**RECORDED DATA:**
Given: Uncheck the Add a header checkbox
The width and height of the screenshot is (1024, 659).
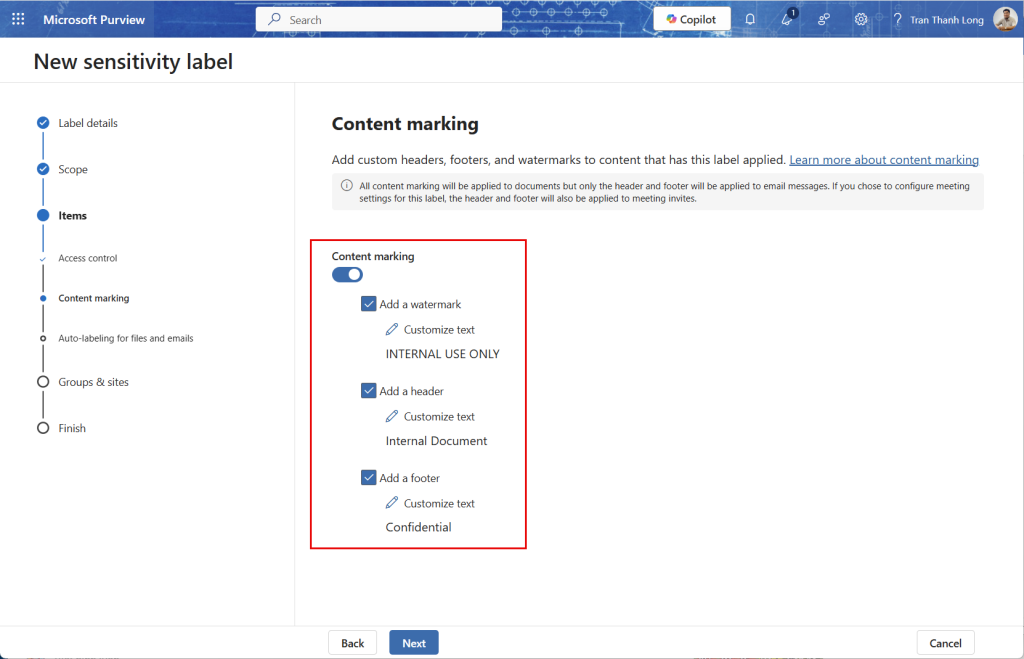Looking at the screenshot, I should tap(369, 391).
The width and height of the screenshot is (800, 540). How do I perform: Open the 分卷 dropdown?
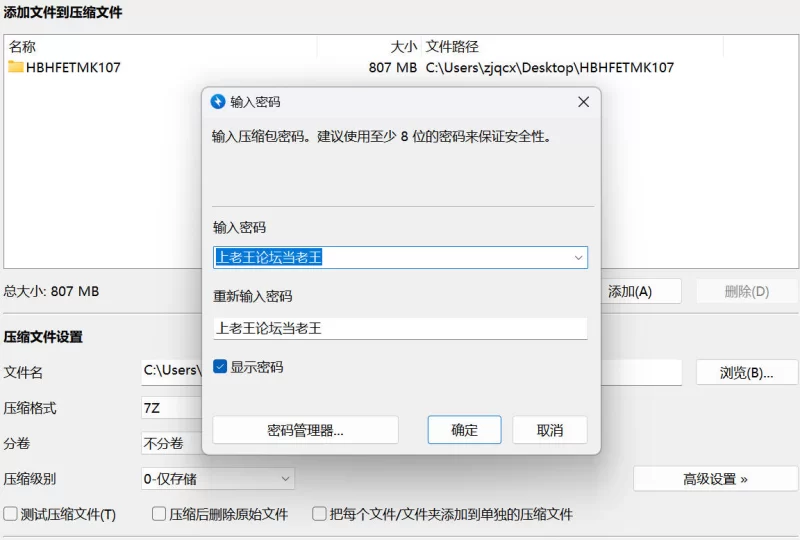pos(170,443)
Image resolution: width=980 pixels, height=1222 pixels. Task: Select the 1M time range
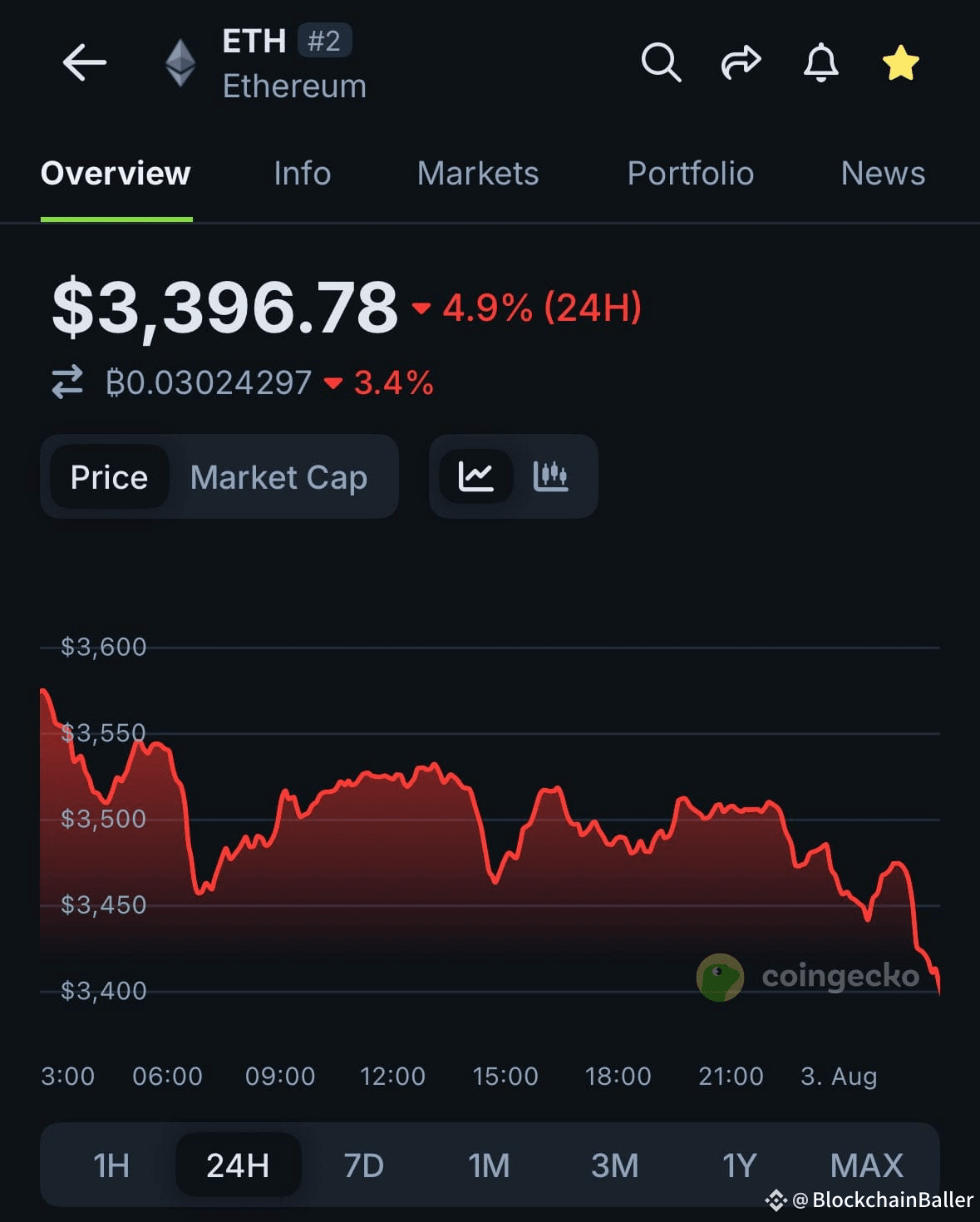click(x=489, y=1165)
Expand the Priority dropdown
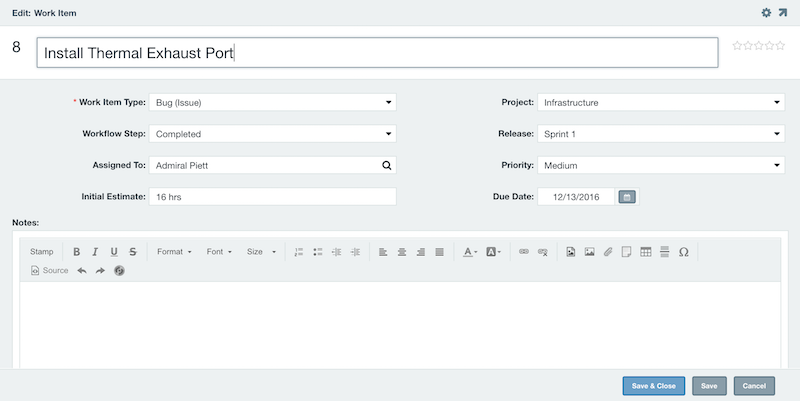Viewport: 800px width, 401px height. pos(661,165)
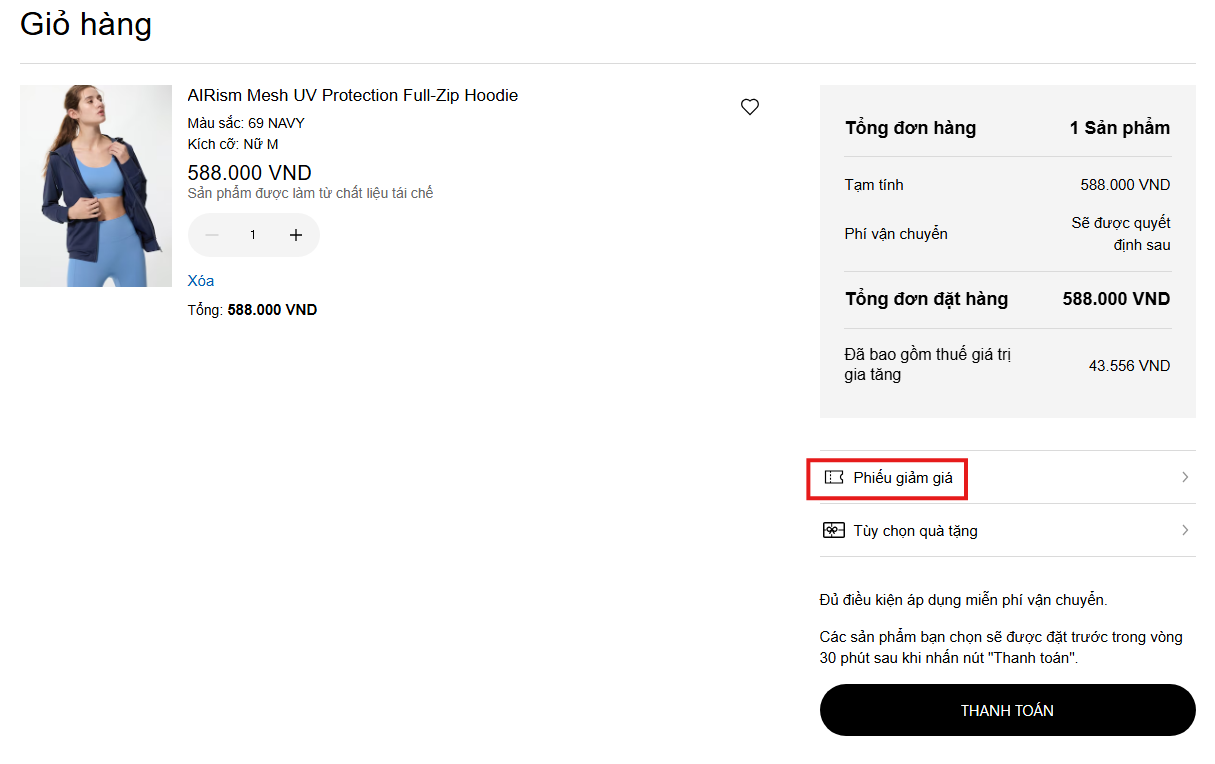This screenshot has height=764, width=1215.
Task: Click the Màu sắc 69 NAVY color label
Action: (x=246, y=123)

**WORK ORDER:**
The answer must repeat every line of the listing exactly and leave the pictures out.

**SOLVED PROBLEM:**
Given: Uncheck the Add a header checkbox
The width and height of the screenshot is (1024, 659).
Looking at the screenshot, I should tap(369, 391).
The width and height of the screenshot is (800, 540). How do I perform: Open the 分卷 dropdown?
pos(170,443)
Image resolution: width=980 pixels, height=1222 pixels. Task: Select the 1M time range
click(x=489, y=1165)
Expand the Priority dropdown
Viewport: 800px width, 401px height. pos(661,165)
This screenshot has height=764, width=1215.
Task: Click the Màu sắc 69 NAVY color label
Action: (x=246, y=123)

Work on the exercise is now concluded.